Eight months after she lost a tight re-election bid to liberal Democrat Sean Maloney, former Republican Rep. Nan Hayworth appears to be headed toward a rematch in New York’s 18th District (Hudson Valley).
"I cherish the people of the Hudson Valley and I’m driven to serve," Hayworth told Newsmax Monday. Although the former congresswoman stopped short of a formal announcement that she would run in 2014, she has officially filed a campaign committee which is expected to show a six-figure amount in it at the time of the next reporting period.
Hayworth, an ophthalmologist came out of nowhere in 2010 to unseat two-term Democratic Rep. John Hall in one of the major upsets of that big Republican year. An unabashed political novice whose sole prior political activity was contributing modestly to John McCain’s presidential campaign in '08, Hayworth voted a solidly conservative line in her lone term in Congress.
In the Democratic year of 2012, however, she was narrowly ousted (51% to 48%) by Maloney.
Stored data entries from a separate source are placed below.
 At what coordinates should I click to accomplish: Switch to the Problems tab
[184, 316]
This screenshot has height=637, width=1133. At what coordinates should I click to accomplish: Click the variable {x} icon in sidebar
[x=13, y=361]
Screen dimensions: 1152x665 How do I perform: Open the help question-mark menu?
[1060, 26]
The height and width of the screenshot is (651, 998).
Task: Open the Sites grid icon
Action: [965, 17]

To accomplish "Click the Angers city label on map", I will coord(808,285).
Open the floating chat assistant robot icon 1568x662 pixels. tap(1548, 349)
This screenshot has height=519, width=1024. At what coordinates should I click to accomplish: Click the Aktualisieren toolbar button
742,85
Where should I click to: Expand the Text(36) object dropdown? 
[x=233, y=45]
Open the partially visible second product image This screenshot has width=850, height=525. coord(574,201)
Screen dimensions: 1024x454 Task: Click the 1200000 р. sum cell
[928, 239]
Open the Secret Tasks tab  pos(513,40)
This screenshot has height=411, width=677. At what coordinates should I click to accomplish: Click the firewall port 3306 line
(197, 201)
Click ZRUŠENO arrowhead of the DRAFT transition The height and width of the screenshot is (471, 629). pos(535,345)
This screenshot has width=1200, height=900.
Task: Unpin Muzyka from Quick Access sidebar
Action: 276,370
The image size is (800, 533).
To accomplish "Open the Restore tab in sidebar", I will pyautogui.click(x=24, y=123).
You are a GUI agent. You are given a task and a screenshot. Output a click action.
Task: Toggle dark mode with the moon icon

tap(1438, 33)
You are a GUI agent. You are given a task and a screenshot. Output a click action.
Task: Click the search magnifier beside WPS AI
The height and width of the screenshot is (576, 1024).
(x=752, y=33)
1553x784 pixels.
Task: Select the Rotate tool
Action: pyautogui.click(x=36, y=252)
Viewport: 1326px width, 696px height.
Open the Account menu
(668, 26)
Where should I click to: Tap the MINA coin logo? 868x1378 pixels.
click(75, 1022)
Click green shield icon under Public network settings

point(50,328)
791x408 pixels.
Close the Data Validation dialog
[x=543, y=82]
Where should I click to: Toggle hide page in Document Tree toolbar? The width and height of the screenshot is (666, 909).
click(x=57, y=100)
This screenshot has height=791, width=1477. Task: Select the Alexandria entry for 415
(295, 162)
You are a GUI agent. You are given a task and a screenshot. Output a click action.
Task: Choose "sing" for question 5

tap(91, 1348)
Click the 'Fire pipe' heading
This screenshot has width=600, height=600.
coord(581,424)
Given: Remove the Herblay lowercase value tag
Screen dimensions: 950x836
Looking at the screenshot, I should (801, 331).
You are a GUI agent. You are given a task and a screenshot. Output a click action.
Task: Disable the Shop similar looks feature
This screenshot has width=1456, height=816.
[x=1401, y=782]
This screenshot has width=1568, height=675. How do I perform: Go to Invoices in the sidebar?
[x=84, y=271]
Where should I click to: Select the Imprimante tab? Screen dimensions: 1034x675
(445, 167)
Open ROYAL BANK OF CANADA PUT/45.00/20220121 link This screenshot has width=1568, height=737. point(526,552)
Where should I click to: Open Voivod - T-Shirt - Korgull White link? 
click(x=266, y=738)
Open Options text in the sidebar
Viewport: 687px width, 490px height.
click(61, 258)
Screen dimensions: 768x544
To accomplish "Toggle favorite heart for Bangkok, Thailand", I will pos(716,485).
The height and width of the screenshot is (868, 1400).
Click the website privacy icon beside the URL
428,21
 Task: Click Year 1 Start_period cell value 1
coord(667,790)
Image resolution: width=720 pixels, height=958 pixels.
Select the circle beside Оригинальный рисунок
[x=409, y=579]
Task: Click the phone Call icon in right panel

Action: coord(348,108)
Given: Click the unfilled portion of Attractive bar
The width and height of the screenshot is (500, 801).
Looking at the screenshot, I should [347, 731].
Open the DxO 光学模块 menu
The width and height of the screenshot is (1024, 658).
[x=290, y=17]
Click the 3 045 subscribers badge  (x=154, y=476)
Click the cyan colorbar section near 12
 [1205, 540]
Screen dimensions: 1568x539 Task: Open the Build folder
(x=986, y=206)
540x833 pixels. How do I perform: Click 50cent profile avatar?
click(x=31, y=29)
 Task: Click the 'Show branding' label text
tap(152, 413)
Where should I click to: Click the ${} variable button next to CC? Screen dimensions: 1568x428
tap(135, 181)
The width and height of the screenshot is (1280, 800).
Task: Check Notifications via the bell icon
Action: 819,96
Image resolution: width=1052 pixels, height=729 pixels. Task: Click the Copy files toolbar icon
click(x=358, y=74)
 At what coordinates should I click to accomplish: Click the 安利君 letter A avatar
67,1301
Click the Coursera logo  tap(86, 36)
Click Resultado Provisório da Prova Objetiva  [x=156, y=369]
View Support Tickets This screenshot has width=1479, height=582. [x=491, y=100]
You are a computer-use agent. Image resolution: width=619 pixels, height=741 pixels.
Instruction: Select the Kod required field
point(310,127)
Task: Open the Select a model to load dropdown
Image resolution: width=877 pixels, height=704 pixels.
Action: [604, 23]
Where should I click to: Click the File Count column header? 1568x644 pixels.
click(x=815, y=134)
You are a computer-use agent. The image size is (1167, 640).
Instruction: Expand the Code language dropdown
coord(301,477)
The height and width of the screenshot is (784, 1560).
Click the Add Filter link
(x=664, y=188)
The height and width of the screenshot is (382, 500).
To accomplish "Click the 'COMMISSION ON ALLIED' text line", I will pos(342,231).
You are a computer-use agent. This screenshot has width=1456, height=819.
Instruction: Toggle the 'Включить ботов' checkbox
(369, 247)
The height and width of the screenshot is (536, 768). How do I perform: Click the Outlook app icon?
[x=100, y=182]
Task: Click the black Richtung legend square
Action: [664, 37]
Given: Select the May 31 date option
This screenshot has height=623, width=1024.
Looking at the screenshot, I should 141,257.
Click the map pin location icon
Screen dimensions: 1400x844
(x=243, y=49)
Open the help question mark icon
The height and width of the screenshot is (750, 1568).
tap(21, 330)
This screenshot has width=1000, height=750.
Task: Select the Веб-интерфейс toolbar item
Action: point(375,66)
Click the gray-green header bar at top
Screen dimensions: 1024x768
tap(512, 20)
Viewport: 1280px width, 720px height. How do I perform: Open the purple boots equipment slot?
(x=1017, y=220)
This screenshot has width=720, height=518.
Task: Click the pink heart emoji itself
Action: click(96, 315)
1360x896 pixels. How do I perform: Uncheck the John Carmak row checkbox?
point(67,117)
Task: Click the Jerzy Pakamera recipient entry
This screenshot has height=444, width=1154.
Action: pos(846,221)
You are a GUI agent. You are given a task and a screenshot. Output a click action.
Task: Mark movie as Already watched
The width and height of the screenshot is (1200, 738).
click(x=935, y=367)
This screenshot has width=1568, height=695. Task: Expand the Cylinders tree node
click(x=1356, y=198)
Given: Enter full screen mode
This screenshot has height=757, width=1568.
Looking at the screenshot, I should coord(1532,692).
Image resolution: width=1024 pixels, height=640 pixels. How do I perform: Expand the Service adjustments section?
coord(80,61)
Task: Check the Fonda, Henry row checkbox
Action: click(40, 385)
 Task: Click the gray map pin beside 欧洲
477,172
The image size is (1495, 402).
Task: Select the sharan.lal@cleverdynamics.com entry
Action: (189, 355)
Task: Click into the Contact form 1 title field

All signs point to Hayworth being unopposed for the Republican nomination. State Sen. Greg Ball, long mentioned as a contender, announced in May that he would not run for Congress.
Maloney's vote not to repeal Obamacare and Hayworth's spirited opposition to the measure is sure to be the key topic of debate between the protagonists. As Hayworth put it, "I’ve talked to so many people who are hurt by that law. These include small businessmen who don’t know how they can expand to provide health insurance for employees and senior citizens on Medicare, who are very nervous about access to their doctors being reduced or eliminated."
Noting that the 18th District is ripe with family and dairy farms, she also took aim at Maloney’s recent vote against the Farm Bill. Although 62 House Republicans opposed it, Hayworth nonetheless said it would have been "a start toward the necessary reform we need in the farm program. I would have voted for it."
Historically, more former U.S. House Members have lost comeback attempts than won. But this trend seemed to change dramatically in '12, as two Republicans and seven Democrats who had served in the House previously were sent back for nonconsecutive service. Earlier this year, South Carolina’s former Republican Gov. Mark Sanford won a special election for the House 13 years after he last served there.
Whether Nan Hayworth can ride public animosity toward Obamacare and follow in this tradition of "comeback kids" will likely be one of the more interesting election stories of 2014.